# Difference between Left and Right Brake Drums?



## carbon02 (Feb 25, 2011)

Could this be an engineering attempt to track defects, by assigning a different part number to the left and the right? Form fit and function they are the same, but by part numbering them differently, you can very easily tell from inventory if there's a quality issue, or if they are seeing failures.

I've seen this done before in other industries. The same part, form fit and function is part numbered many times, for various tracking and marketing purposes.


----------



## Robby (Mar 1, 2013)

Remove each drum....sand it by hand with a heavy sandpaper....sand the glaze from the shoes as well (just break the glazing a bit. No emery allowed....the adhesive can cause a reaction of some sort) and reinstall on the other side. Re-adjust as needed. In short, you are rotating the drums.


What you are doing is presenting a method to create a new wear pattern to the shoes.

I did this on my 12 eco.....end of noise......can't beat the price.

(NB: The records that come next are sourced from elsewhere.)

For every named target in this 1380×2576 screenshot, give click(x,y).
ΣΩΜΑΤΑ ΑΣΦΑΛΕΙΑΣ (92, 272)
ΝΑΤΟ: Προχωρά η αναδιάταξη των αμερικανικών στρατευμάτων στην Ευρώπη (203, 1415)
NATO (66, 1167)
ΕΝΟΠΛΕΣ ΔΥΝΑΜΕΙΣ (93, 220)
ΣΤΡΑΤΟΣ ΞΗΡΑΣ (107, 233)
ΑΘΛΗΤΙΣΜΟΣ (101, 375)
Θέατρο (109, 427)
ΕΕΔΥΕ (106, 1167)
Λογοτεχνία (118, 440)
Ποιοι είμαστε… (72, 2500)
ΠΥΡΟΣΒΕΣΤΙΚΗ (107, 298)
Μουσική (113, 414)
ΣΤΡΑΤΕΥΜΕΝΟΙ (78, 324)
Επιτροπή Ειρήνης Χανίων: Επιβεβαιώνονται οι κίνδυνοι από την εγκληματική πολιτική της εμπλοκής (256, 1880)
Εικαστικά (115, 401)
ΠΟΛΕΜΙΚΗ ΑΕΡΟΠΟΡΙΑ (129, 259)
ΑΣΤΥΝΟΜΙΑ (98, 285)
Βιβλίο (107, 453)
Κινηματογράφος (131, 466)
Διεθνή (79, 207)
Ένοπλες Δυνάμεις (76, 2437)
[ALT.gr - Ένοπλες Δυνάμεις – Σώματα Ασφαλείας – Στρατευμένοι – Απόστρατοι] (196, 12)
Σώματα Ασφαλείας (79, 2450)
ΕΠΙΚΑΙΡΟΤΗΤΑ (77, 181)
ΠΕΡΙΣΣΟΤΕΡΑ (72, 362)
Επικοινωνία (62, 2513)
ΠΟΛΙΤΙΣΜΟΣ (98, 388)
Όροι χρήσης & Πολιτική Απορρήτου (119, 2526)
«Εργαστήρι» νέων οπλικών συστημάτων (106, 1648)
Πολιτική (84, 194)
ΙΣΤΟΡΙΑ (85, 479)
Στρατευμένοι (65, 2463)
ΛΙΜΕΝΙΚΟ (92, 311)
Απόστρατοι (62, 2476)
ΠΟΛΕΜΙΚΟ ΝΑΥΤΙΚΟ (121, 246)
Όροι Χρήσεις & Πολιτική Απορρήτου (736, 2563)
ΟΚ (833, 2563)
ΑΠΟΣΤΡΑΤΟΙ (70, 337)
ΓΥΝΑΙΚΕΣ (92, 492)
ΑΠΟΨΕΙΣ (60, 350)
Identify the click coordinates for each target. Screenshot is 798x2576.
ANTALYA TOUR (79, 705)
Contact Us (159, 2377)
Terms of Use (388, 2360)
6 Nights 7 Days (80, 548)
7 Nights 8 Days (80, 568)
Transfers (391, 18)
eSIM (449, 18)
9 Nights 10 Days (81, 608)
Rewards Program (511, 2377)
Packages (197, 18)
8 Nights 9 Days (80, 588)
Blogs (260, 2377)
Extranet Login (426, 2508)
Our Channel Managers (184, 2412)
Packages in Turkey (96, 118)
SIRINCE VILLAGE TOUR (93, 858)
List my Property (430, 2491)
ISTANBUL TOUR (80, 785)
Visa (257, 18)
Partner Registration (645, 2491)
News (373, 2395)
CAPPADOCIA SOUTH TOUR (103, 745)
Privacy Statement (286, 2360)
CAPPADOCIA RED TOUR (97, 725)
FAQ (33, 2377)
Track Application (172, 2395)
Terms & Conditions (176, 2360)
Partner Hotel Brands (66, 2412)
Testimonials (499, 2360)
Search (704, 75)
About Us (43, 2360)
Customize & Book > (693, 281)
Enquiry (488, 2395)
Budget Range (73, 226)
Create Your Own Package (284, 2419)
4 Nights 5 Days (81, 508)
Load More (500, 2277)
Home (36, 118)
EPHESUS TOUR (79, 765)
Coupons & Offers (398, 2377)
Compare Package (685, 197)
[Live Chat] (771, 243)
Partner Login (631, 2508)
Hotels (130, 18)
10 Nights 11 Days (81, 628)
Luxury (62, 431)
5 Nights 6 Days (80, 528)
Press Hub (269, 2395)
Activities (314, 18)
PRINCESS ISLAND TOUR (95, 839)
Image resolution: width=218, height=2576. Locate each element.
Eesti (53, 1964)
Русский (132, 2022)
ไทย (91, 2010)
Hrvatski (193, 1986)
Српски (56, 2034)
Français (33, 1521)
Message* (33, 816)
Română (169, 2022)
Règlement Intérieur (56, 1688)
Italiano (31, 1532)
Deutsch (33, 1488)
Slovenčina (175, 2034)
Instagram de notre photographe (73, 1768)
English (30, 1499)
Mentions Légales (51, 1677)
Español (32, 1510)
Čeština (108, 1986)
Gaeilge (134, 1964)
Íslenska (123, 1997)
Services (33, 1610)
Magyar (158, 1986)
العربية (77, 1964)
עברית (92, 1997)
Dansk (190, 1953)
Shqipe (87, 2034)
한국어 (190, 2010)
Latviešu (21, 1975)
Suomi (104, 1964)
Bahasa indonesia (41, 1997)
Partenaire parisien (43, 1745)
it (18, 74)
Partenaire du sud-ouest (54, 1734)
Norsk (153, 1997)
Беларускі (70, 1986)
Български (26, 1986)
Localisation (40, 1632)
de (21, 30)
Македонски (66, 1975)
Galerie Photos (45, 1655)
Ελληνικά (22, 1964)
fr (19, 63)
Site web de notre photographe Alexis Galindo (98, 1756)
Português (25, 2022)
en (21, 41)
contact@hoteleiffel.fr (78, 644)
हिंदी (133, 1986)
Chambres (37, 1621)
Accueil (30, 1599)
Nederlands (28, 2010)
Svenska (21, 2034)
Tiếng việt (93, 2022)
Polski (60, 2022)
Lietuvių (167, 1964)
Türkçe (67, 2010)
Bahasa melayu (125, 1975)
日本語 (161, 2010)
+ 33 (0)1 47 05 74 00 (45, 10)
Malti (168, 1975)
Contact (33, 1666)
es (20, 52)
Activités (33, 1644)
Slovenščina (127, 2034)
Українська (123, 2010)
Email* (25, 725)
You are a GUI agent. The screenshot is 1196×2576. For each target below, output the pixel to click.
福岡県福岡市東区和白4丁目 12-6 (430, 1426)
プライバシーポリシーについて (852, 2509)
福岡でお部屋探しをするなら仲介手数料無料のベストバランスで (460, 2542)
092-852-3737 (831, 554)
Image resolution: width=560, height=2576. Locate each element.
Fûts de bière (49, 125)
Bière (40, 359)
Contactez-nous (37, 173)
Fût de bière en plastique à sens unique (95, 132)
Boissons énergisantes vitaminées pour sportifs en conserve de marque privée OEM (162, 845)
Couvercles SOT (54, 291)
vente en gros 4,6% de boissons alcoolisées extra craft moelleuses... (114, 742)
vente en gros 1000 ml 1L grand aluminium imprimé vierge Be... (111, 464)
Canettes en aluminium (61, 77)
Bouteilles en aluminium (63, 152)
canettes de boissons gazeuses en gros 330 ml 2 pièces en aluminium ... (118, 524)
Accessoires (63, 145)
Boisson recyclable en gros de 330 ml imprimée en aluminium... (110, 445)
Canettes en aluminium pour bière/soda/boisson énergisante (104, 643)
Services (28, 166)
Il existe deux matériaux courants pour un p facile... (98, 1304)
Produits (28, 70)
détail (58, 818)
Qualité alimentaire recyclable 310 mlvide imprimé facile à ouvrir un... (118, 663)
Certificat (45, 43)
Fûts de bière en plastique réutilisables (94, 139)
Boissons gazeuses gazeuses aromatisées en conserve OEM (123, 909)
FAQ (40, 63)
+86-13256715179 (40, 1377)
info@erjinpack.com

Write back in a few hundred miles.

Rob


----------



## Patman (May 7, 2011)

Another member pm'ed me and told m that one of the part#s was superseded by another. Remember how the AC Delco plug #s changed when the car was first built in 2011/12 until it finally resolved as 41-121. I believe there was 41-119 or 120 or something like that. the Drums are same fit and function for both sides so.... just a changing of the numbers. Turns out the # on the car is 12774829(I guess superseded by 13435981) I only saw that after doing as Robby suggested and swapping the drums only after sanding. I am now out to see how it is.


----------